The topics covered by courses for nurses varied and primarily were directed to many of the role functions of hospital-based nursing practice. For example, topics frequently covered were enteral and parental nutrition, as well as nutrition assessment. These topics were cited more often than nutrition counseling or obesity treatment or nutrition research. These skills are less well adapted to nutrition counseling skills in the community setting and prevention of chronic diseases. It would be beneficial for nursing curricula to include more of these skills—for example, implementing behavior modification strategies and enhancing effective health care communication skills related to nutrition.
Frequently cited barriers to incorporating nutrition education included insufficient time in the curricula, other content areas of higher priority, and insufficient number of qualified faculty. These barriers have been reported in other disciplines (Sacks, 2017). Many nursing schools may not have affiliated nutrition schools or departments and there may be limited expertise of faculty in nutrition. Thus, teaching of nutrition courses and topics may be passed to faculty without specialty training in nutrition. Having more standardized guidance about essential competencies pertaining to nutrition for BSN students would help to guide curricula development. In addition, we believe that nutrition topics should also be integrated throughout BSN students' education, including clinical care.
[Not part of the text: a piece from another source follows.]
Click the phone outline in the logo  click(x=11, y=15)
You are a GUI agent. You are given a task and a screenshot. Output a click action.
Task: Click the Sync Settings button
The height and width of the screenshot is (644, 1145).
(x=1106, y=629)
A strength of this study is the novelty of the survey and the national sample of schools. Limitations include the response rate of 35%, although multiple attempts were made to contact individuals from different schools. There are inherent challenges with characterizing and quantifying nutrition instruction across a 4-year curriculum. It is possible that there were varying interpretations of what constituted nutrition education. There may have been either under- or overreporting of the curriculum scope. However, we did ask participants to respond only if they felt that they could adequately address the topic. Given that there are not well-validated measures available that have addressed this topic, we used questions similar to those that have been used in previous studies on nutrition education. In addition, we did not examine how well nutrition education led to competence in these topics among graduates.
Many nursing education programs include significant attention to nutrition knowledge and skills for their BSN students. These programs primarily address nutrition as it pertains to acute care settings. Acute care settings may have well-trained dietetic staff members available to guide nutrition care in the acute care setting. Nurses may also be front-line contacts in clinics and primary care settings. Future studies are needed to examine how prepared nurses feel to provide nutrition education in nonhospital settings.